Activity:
If a line below contains the string "will", copy it out.

** Opening Given records block **

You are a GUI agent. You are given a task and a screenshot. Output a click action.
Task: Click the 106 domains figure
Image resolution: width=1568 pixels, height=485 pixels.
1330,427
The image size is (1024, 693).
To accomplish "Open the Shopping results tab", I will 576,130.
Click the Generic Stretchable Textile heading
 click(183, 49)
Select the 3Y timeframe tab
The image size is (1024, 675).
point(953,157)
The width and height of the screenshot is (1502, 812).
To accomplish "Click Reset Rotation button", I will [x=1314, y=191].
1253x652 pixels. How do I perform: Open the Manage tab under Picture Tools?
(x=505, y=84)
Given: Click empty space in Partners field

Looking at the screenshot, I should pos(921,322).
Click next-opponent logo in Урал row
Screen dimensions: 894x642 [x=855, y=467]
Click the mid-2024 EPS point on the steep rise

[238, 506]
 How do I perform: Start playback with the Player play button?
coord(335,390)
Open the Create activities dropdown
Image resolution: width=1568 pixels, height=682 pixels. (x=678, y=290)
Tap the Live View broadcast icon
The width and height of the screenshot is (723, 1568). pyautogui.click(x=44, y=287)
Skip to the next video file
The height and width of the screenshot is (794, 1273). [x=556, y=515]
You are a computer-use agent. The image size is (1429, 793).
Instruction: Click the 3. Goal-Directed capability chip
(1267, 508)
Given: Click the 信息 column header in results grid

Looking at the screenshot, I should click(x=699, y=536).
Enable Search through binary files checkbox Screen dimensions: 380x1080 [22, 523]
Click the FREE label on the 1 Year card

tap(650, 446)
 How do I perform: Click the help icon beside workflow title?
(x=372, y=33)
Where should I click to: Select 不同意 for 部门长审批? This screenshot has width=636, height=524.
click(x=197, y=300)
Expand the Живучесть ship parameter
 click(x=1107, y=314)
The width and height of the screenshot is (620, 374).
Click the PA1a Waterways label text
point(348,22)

** Closing Given records block **

Reply:
To accomplish "Open the Shopping results tab", I will 576,130.
To accomplish "Click Reset Rotation button", I will [x=1314, y=191].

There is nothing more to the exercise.